Write the listing below again, word for word.

*** Record extracts ***

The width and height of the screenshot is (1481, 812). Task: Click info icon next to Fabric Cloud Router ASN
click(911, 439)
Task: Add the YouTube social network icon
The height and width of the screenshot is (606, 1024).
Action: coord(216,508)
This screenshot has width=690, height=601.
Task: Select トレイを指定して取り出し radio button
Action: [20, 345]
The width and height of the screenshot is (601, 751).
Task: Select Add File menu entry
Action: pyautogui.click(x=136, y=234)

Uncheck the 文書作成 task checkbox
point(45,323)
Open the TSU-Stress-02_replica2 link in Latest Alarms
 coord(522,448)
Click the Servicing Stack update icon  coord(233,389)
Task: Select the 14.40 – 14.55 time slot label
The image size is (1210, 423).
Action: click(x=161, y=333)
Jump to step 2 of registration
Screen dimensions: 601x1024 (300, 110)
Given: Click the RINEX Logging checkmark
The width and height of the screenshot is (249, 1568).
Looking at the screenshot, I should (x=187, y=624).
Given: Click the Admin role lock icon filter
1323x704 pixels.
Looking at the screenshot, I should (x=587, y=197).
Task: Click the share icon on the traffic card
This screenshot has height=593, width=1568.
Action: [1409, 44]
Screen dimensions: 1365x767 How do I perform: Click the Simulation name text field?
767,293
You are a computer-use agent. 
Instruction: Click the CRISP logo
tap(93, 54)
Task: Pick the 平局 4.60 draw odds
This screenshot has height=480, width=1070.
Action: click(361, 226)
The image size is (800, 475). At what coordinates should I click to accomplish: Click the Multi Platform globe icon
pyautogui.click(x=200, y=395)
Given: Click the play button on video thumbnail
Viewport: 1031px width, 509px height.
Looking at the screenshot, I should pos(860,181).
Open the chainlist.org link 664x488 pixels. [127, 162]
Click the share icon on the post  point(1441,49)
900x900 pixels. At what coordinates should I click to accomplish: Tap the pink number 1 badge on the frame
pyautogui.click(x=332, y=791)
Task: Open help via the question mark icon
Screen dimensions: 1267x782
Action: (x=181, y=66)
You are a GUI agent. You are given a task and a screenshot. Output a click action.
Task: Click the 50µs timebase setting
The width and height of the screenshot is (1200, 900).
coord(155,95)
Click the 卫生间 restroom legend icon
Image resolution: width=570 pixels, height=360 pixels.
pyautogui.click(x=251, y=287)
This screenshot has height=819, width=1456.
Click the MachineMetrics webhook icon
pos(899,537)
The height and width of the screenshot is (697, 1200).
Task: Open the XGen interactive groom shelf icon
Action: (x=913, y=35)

*** End of Record extracts ***

▶ [Result]:
The width and height of the screenshot is (1481, 812). Task: Click info icon next to Fabric Cloud Router ASN
click(911, 439)
Task: Add the YouTube social network icon
The height and width of the screenshot is (606, 1024).
Action: coord(216,508)
This screenshot has width=690, height=601.
Task: Select トレイを指定して取り出し radio button
Action: [20, 345]
The width and height of the screenshot is (601, 751).
Task: Select Add File menu entry
Action: pyautogui.click(x=136, y=234)

Uncheck the 文書作成 task checkbox
point(45,323)
Open the TSU-Stress-02_replica2 link in Latest Alarms
 coord(522,448)
Click the Servicing Stack update icon  coord(233,389)
Task: Select the 14.40 – 14.55 time slot label
The image size is (1210, 423).
Action: click(x=161, y=333)
Jump to step 2 of registration
Screen dimensions: 601x1024 (300, 110)
Given: Click the RINEX Logging checkmark
The width and height of the screenshot is (249, 1568).
Looking at the screenshot, I should (x=187, y=624).
Given: Click the Admin role lock icon filter
1323x704 pixels.
Looking at the screenshot, I should (x=587, y=197).
Task: Click the share icon on the traffic card
This screenshot has height=593, width=1568.
Action: [1409, 44]
Screen dimensions: 1365x767 How do I perform: Click the Simulation name text field?
767,293
You are a computer-use agent. 
Instruction: Click the CRISP logo
tap(93, 54)
Task: Pick the 平局 4.60 draw odds
This screenshot has height=480, width=1070.
Action: click(361, 226)
The image size is (800, 475). At what coordinates should I click to accomplish: Click the Multi Platform globe icon
pyautogui.click(x=200, y=395)
Given: Click the play button on video thumbnail
Viewport: 1031px width, 509px height.
Looking at the screenshot, I should pos(860,181).
Open the chainlist.org link 664x488 pixels. [127, 162]
Click the share icon on the post  point(1441,49)
900x900 pixels. At what coordinates should I click to accomplish: Tap the pink number 1 badge on the frame
pyautogui.click(x=332, y=791)
Task: Open help via the question mark icon
Screen dimensions: 1267x782
Action: (x=181, y=66)
You are a GUI agent. You are given a task and a screenshot. Output a click action.
Task: Click the 50µs timebase setting
The width and height of the screenshot is (1200, 900).
coord(155,95)
Click the 卫生间 restroom legend icon
Image resolution: width=570 pixels, height=360 pixels.
pyautogui.click(x=251, y=287)
This screenshot has height=819, width=1456.
Click the MachineMetrics webhook icon
pos(899,537)
The height and width of the screenshot is (697, 1200).
Task: Open the XGen interactive groom shelf icon
Action: (x=913, y=35)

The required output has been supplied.